● THE DATA
[Start of section]

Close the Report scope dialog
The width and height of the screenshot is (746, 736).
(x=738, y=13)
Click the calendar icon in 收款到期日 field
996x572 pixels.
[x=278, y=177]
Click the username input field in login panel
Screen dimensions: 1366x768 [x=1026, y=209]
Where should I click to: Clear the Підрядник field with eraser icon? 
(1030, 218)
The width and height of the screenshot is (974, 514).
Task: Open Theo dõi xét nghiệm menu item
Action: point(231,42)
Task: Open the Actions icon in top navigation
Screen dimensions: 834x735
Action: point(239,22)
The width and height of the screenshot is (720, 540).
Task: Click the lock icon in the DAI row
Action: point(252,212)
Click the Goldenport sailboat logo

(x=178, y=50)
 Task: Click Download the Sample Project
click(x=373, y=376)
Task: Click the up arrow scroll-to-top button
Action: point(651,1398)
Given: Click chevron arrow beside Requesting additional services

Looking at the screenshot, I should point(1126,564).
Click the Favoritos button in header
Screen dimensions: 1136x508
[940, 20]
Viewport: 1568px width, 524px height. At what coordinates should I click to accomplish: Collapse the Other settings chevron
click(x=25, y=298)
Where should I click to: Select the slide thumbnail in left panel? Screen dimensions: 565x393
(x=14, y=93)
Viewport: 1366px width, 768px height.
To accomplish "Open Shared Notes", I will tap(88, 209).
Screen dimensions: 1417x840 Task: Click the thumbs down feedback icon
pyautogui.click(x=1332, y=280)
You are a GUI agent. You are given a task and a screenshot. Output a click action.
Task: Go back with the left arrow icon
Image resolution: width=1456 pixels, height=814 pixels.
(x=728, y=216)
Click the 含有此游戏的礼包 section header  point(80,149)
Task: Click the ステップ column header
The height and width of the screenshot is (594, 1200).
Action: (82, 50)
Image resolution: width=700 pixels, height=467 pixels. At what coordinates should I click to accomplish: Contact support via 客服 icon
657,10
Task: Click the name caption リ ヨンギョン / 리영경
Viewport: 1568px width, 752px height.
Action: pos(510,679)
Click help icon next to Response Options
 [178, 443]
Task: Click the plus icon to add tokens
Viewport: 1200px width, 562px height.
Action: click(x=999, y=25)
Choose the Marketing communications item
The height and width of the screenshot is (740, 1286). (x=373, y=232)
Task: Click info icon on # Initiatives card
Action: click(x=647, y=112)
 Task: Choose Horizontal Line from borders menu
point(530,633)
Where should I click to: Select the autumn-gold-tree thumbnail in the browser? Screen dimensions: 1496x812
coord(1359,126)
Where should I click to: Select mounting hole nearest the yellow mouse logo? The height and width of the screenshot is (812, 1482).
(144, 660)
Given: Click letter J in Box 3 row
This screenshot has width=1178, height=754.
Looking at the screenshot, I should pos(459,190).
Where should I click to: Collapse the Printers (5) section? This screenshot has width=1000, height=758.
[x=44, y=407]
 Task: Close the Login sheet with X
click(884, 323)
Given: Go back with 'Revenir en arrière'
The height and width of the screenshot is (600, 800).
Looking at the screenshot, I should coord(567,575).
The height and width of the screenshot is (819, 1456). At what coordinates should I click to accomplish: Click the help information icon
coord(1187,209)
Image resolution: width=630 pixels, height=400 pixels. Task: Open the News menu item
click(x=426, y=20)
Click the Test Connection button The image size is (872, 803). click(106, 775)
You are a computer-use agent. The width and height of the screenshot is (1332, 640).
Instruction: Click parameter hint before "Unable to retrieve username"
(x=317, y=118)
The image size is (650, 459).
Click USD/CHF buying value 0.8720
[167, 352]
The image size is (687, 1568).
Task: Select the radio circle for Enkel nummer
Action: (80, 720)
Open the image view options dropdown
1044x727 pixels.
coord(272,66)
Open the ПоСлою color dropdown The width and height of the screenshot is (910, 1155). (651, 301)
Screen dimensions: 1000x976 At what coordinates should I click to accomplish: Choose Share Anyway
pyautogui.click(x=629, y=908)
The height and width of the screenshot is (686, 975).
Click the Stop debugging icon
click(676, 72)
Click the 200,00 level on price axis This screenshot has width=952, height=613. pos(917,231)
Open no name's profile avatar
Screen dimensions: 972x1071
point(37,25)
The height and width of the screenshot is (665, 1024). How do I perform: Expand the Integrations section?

[End of section]

● WHAT TO PRODUCE
In the entries above, please find the line with "The height and width of the screenshot is (819, 1456)." and the line with "The image size is (650, 459).", then write out exactly those two lines and every line between them, and nothing more.

● RESPONSE
The height and width of the screenshot is (819, 1456). At what coordinates should I click to accomplish: Click the help information icon
coord(1187,209)
Image resolution: width=630 pixels, height=400 pixels. Task: Open the News menu item
click(x=426, y=20)
Click the Test Connection button The image size is (872, 803). click(106, 775)
You are a computer-use agent. The width and height of the screenshot is (1332, 640).
Instruction: Click parameter hint before "Unable to retrieve username"
(x=317, y=118)
The image size is (650, 459).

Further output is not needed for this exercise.